## [Task instructions]
The entries below hold a line with "Task: Focus the order comment text field" and a line with "Screen dimensions: 683x386". Return those lines and all that lie between them, exactly and only.

---

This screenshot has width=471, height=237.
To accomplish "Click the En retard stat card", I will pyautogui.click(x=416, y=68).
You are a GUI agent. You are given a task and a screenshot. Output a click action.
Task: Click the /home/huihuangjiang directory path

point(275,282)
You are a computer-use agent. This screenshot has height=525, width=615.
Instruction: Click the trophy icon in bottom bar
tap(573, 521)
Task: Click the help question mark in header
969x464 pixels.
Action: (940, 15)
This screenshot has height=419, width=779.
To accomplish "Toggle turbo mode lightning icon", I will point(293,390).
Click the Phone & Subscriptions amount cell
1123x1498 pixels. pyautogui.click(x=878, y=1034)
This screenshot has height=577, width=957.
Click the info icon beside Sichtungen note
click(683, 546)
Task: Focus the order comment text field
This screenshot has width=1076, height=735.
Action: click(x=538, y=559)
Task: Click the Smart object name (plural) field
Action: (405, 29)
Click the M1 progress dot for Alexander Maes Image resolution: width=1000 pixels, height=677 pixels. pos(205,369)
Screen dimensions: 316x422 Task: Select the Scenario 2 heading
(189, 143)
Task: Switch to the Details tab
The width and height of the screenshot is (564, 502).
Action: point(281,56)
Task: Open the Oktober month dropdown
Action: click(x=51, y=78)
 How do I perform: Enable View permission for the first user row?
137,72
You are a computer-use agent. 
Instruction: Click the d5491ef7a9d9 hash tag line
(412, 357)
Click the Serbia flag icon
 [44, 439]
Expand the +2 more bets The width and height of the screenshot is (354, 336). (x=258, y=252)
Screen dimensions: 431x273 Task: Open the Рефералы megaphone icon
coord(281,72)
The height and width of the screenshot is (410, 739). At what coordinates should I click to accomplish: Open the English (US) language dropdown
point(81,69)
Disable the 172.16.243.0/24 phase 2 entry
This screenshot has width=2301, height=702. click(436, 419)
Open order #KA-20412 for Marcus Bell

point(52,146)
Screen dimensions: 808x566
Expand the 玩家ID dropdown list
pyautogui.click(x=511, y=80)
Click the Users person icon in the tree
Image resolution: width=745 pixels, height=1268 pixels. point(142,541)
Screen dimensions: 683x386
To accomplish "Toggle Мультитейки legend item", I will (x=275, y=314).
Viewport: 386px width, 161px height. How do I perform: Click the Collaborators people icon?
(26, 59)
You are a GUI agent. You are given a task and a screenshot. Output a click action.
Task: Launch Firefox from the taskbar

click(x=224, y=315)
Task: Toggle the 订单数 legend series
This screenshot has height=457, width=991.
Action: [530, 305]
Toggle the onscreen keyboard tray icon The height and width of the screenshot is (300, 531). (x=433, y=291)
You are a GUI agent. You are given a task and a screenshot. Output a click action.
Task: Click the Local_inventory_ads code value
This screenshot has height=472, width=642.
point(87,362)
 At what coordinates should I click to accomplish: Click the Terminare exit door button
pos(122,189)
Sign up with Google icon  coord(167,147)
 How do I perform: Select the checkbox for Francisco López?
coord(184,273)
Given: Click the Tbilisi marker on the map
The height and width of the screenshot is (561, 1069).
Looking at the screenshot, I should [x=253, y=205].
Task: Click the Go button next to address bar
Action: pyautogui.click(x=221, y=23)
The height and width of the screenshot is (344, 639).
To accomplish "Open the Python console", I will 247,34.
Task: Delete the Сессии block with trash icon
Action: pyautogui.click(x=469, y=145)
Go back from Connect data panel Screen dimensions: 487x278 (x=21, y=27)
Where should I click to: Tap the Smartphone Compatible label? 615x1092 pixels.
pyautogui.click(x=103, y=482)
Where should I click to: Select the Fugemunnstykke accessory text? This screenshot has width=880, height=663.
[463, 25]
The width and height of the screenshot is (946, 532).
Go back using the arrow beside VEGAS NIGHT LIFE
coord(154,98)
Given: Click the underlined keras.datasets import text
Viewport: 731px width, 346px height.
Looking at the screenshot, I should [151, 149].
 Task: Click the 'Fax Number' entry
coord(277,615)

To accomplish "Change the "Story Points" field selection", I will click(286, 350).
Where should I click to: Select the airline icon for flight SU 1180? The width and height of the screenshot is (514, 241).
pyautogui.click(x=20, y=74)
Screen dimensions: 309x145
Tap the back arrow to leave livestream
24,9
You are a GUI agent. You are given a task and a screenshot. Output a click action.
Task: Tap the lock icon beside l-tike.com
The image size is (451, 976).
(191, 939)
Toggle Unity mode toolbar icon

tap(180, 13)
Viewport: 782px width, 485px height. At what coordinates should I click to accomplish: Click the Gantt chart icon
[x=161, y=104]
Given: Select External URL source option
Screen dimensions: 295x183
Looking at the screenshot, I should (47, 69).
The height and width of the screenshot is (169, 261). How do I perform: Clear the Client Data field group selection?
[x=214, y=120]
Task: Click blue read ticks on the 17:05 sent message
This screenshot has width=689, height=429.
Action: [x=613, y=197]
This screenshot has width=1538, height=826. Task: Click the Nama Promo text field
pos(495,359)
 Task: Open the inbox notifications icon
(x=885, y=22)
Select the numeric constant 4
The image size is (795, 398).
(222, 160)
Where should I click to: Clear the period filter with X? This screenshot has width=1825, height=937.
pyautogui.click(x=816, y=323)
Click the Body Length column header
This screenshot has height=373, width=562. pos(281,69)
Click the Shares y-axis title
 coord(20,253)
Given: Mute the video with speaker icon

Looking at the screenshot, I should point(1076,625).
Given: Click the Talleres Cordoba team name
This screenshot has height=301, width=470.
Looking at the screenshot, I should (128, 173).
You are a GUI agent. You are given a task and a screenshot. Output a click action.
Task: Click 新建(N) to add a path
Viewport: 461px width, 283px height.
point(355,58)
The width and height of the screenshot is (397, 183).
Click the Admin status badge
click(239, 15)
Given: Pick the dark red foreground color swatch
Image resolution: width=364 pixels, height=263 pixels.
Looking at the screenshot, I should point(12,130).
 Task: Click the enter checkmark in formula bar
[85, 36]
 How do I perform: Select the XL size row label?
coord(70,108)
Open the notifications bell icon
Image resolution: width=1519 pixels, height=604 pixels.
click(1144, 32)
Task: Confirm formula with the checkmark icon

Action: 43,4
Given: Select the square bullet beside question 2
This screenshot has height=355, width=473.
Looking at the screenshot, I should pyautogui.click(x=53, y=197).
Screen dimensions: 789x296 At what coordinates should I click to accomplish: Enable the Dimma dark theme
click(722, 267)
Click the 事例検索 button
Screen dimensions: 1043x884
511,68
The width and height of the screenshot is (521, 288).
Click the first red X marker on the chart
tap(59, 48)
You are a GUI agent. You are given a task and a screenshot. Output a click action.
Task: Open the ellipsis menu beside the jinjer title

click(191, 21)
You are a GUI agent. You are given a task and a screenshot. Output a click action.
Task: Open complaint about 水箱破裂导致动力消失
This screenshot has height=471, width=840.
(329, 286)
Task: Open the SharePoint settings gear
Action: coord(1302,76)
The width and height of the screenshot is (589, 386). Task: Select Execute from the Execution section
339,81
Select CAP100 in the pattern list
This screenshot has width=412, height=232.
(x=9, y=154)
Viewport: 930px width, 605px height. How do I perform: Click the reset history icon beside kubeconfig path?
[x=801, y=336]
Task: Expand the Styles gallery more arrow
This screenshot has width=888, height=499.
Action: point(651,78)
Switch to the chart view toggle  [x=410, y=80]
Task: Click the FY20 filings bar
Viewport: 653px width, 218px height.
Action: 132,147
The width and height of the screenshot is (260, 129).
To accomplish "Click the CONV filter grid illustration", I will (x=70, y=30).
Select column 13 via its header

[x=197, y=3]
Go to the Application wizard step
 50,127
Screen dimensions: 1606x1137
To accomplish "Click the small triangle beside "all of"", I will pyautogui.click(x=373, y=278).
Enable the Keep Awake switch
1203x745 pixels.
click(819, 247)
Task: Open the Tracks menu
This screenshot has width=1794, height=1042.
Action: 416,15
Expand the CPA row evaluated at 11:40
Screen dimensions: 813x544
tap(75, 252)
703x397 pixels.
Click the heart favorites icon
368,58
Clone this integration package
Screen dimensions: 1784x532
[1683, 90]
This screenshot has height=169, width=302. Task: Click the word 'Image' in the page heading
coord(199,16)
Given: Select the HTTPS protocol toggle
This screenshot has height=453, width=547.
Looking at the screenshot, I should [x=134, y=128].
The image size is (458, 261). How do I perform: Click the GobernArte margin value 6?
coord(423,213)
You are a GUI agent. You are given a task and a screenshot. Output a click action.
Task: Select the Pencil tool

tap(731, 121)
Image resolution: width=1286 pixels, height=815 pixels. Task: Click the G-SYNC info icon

---

## [Solution to the exercise]
Task: Focus the order comment text field
This screenshot has width=1076, height=735.
Action: click(x=538, y=559)
Task: Click the Smart object name (plural) field
Action: (405, 29)
Click the M1 progress dot for Alexander Maes Image resolution: width=1000 pixels, height=677 pixels. pos(205,369)
Screen dimensions: 316x422 Task: Select the Scenario 2 heading
(189, 143)
Task: Switch to the Details tab
The width and height of the screenshot is (564, 502).
Action: point(281,56)
Task: Open the Oktober month dropdown
Action: click(x=51, y=78)
 How do I perform: Enable View permission for the first user row?
137,72
You are a computer-use agent. 
Instruction: Click the d5491ef7a9d9 hash tag line
(412, 357)
Click the Serbia flag icon
 [44, 439]
Expand the +2 more bets The width and height of the screenshot is (354, 336). (x=258, y=252)
Screen dimensions: 431x273 Task: Open the Рефералы megaphone icon
coord(281,72)
The height and width of the screenshot is (410, 739). At what coordinates should I click to accomplish: Open the English (US) language dropdown
point(81,69)
Disable the 172.16.243.0/24 phase 2 entry
This screenshot has width=2301, height=702. click(436, 419)
Open order #KA-20412 for Marcus Bell

point(52,146)
Screen dimensions: 808x566
Expand the 玩家ID dropdown list
pyautogui.click(x=511, y=80)
Click the Users person icon in the tree
Image resolution: width=745 pixels, height=1268 pixels. point(142,541)
Screen dimensions: 683x386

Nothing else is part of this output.